According to him, President Mills has not shown any inclination of bringing political opponents, whether from within or outside the NDC into his government, stressing that ‘the foregoing tendencies do not bode well for nation-building, for political integration, and for the social development and progress of Ghana.’

He also questioned why Ghanaians and politicians in particular, have harnessed profound political divisiveness and exclusion, and perfected the art, rhetoric and tactics of what he verily described as mutual abuse, violent accusations and counter-accusations. ‘We have called each other horrendous names and employed unsavory epithets to describe accomplished and noble citizens, towards whom we would ordinarily have shown extreme courtesy and deference, but for partisan politics.

We have cultivated new forms of manufacturing and articulating vicious lies and abuse, using paid anonymous and not-so-anonymous serial callers, who clog the lines and dominate the airspace of phone-in radio programs and heap vitriolic attacks on political enemies’, he noted.

In furtherance of his speech, Prof. Attafuah, who is currently the Executive Director of the Justice and Human Right Institute in Accra, said “we have also engaged in the shameful wholesale criminalization of our key opposing political parties and their leaderships, and consistently employed the criminal justice machinery against selected ‘arrogant’ members of the other side, in a manner that has generated perceptions of political persecution and self-serving claims of fearless law-enforcement.”

As if that is not enough, he noted that politicians have shown a penchant for the callous removal and victimization of public servants appointed during the reign of the other political parties, even when they have done no wrong, saying “we have disregarded the import of reason, logic and evidence, as well as the virtues of compassion and fellow-feeling.”
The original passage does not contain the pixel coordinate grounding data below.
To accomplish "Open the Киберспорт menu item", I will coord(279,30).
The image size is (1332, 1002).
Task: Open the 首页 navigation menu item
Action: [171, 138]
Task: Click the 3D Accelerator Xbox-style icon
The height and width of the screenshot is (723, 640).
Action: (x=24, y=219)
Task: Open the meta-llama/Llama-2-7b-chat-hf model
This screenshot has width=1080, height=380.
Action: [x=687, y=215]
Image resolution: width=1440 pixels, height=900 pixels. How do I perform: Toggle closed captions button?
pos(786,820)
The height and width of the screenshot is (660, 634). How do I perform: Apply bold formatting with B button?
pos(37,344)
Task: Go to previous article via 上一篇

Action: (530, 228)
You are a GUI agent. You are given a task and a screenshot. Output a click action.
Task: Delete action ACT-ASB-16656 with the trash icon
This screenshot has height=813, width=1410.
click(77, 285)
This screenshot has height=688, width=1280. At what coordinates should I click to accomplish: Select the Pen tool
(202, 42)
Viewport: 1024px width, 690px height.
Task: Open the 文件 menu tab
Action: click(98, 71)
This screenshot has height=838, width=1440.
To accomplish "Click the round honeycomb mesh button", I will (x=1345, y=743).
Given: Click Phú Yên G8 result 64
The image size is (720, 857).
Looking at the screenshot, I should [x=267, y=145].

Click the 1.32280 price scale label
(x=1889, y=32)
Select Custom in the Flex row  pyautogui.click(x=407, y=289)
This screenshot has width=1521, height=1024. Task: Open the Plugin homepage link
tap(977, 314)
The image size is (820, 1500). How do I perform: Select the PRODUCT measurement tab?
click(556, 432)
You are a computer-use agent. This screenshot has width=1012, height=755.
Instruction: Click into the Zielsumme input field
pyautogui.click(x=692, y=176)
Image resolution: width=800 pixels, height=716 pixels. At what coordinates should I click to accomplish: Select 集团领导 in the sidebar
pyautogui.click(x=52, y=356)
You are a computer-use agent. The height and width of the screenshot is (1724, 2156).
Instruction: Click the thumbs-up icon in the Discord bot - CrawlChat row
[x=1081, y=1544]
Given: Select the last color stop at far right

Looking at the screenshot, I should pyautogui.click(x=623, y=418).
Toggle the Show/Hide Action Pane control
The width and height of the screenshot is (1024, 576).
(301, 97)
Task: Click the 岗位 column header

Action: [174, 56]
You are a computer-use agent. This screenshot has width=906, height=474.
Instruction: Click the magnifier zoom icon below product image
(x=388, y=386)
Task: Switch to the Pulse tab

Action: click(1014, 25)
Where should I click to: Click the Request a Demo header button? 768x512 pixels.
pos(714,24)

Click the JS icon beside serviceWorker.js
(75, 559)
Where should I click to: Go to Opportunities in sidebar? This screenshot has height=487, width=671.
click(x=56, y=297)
He believes that these actions, coupled with the stony silence and inactions of those who should be the moral guardians and guarantors of our multi-party democracy, and who should have acted decisively to avert danger, have virtually taken the country perilously close to the brinks of insecurity and possible self-implosion.

For this reason, Prof. Attafuah said “those who conceive of electoral politics as zero sum game, i.e., a win for you is a loss for me, do a tango dance with the future and fortunes of the state”, accusing all past Executive Presidents under constitutional rule in this country of having played the zero sum game, and danced the tango.

When they have brought political opponents into their “inclusive government”, he indicated that these leaders have often kept them on the peripheries of the Cabinet, and ensured that those invited politicians meet one or more of the criteria of being humbled by the experience of ‘carpet-crossing’, they are a spent-force politically, and perceived to be inconsequential political underlings.

‘Presidents Nkrumah and Rawlings embraced politicians of the first and second kind, while President Kufour included in his government politicians of the third kind’, he noted.

Whilst admitting that it is trite that political tolerance, accommodation and inclusivity are essential components of multi-party democracy, Prof. Attafuah stated that from the conduct of the country’s politicians in recent times, it would appear that not many politicians on the NDC-NPP divide appreciate the critical centrality of these foundational concepts, and the practices that must be built on them to the success of our multi-party democracy.